At some point, you have to show up.
Trust Isn’t Built Over a Screen
There’s a difference between asking for an update and actually understanding what’s happening.
Project teams can tell who’s been onsite and who hasn’t: One gets surface-level updates. The other gets the real story.
Showing up communicates:
You’re invested
You’re paying attention
You’re not managing from assumptions
And practically speaking, people are less likely to sugarcoat reality when you’re standing in it.
The “Everything’s Fine” Problem
Remote management can make everything look under control:
Schedule: Green
Budget: Green
Safety: Green
Meanwhile onsite:
Workarounds are stacking up
Productivity is slipping
Small issues are quietly becoming big ones
From a distance, you get reported progress. Onsite, you get actual conditions.
That gap matters.
Presence Catches Problems Early
Most project issues don’t explode overnight; they grow quietly.
By the time they show up clearly in reports, they’re already expensive.
Being onsite helps you catch:
Sequence conflicts
Inefficiencies
Temporary fixes that won’t hold
Earlier visibility means faster, cheaper corrections.

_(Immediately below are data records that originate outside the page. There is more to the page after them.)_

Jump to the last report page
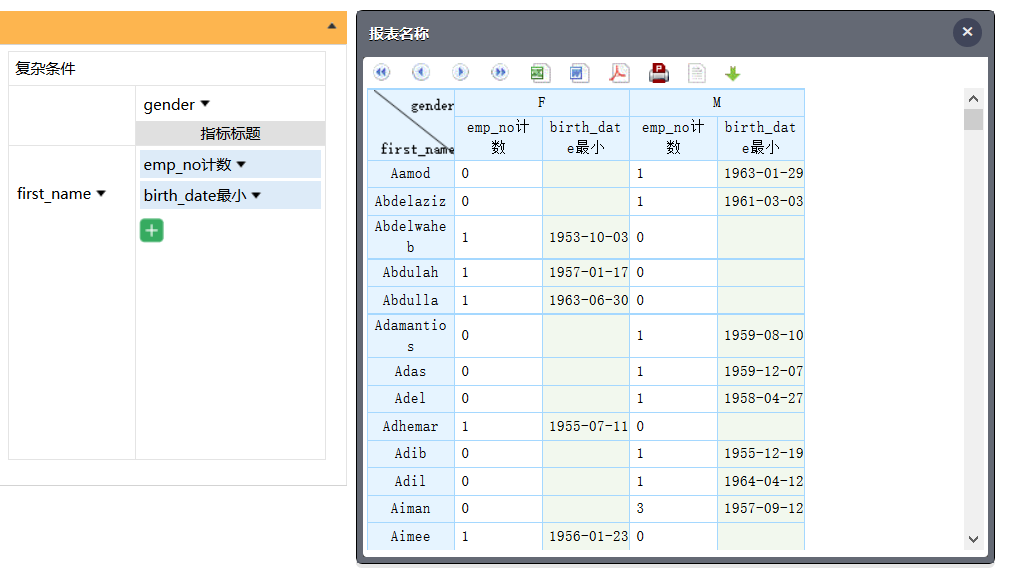This screenshot has width=1012, height=580. pyautogui.click(x=499, y=73)
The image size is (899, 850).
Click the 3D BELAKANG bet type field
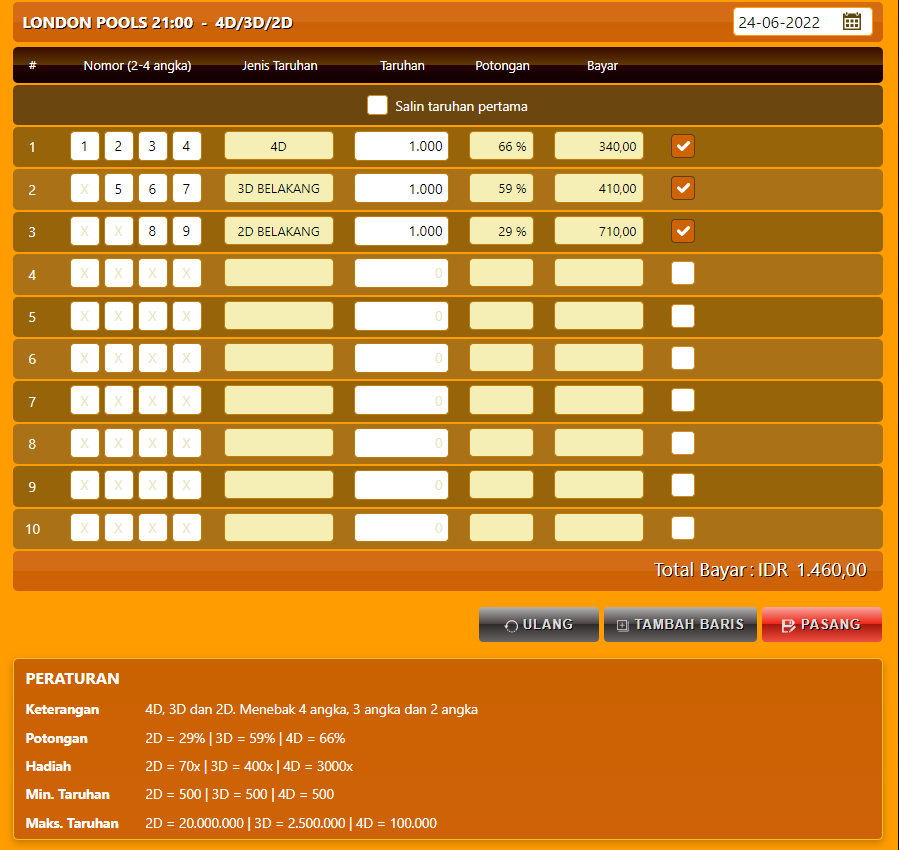[x=278, y=188]
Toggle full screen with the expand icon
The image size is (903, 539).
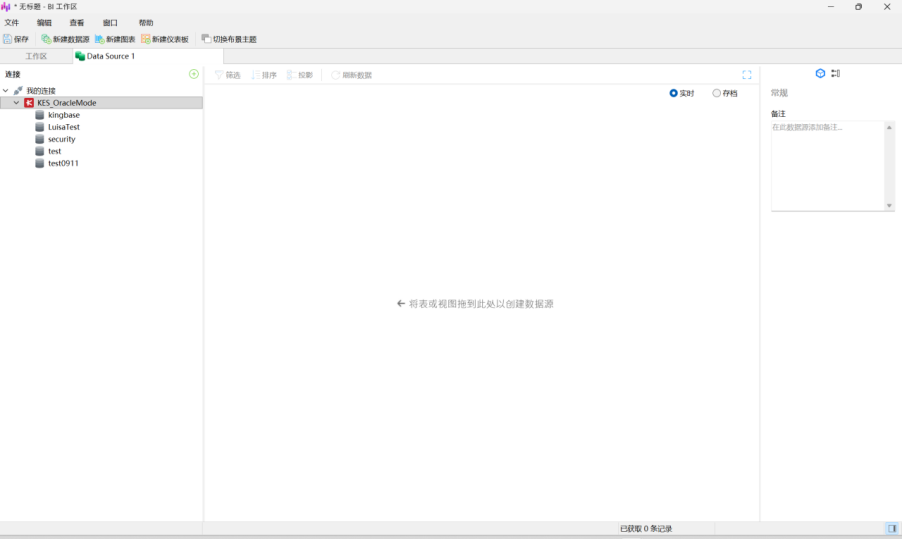[747, 75]
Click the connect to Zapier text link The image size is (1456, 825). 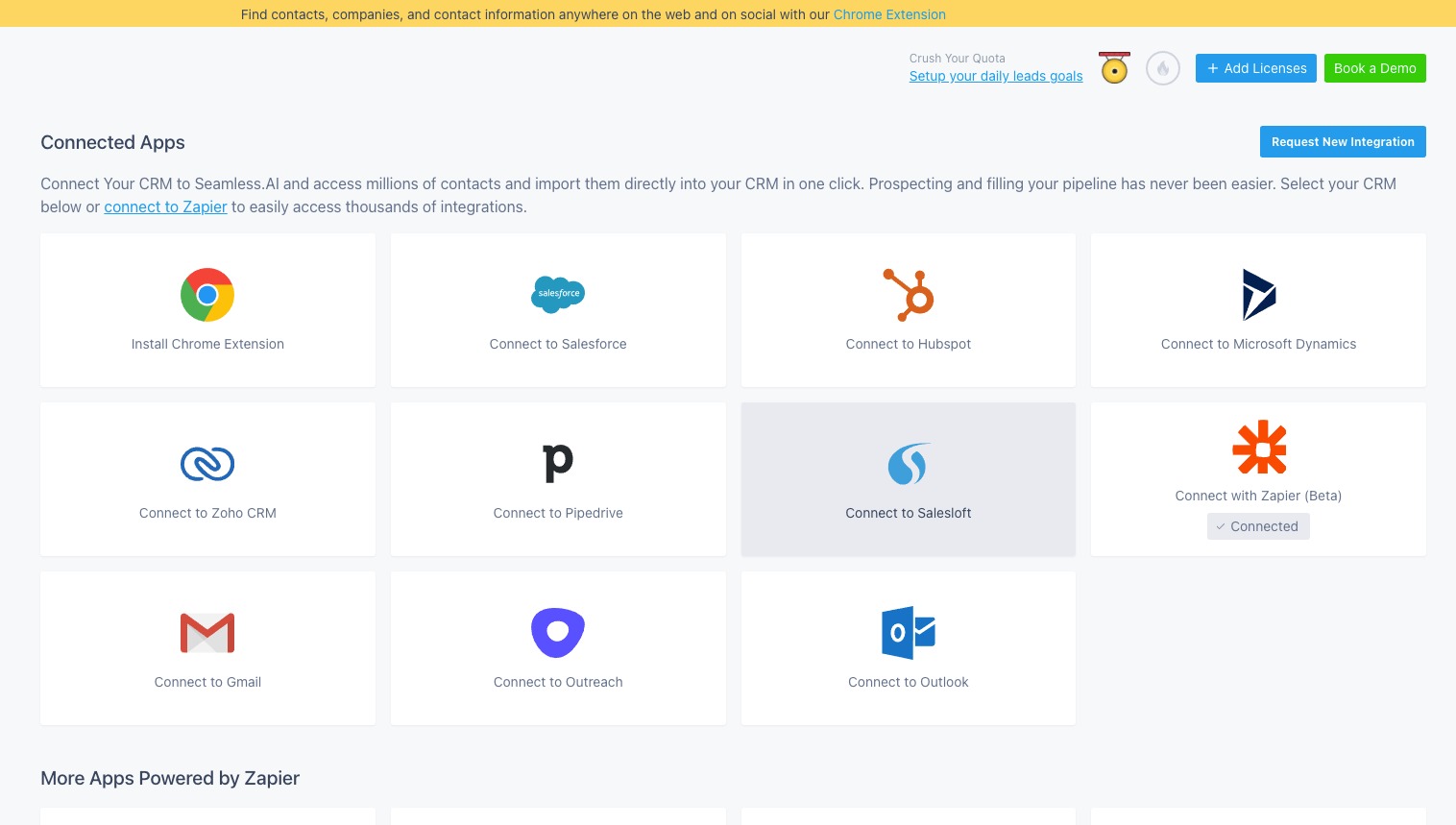pyautogui.click(x=165, y=207)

This Isn’t About Living in the Field
You don’t need to be onsite every day. You do need to be there when it counts.
High-value times:
Early project phases
Critical path work
When something feels off
Major transitions or incidents
Lower-value times:
Routine updates
Standard coordination
Admin work
The goal is intentional presence.
The ROI No One Tracks
A single site visit can:
Prevent a bad assumption from spreading
Solve issues in one conversation instead of ten emails
Build trust that carries through the entire job
It’s not just visibility, it’s risk reduction.
A few simple rules I follow:
If you’re debating going...GO.
Have a purpose
Listen more than you talk
Don’t show up like an auditor
Follow through quickly
Remote work isn’t the problem. Passive leadership is.
Intentional presence is the difference.
It’s choosing to step into the job at the moments that actually shape the outcome, when alignment is fragile, when risk is forming, when the story behind the numbers matters more than the numbers themselves.
Anyone can manage from a distance when things are going right.
But projects aren’t defined by when things go right. They’re defined by who shows up when they don’t.
And the leaders who show up on purpose, at the right time, and for the right reasons don’t just keep projects moving. They decide where they go.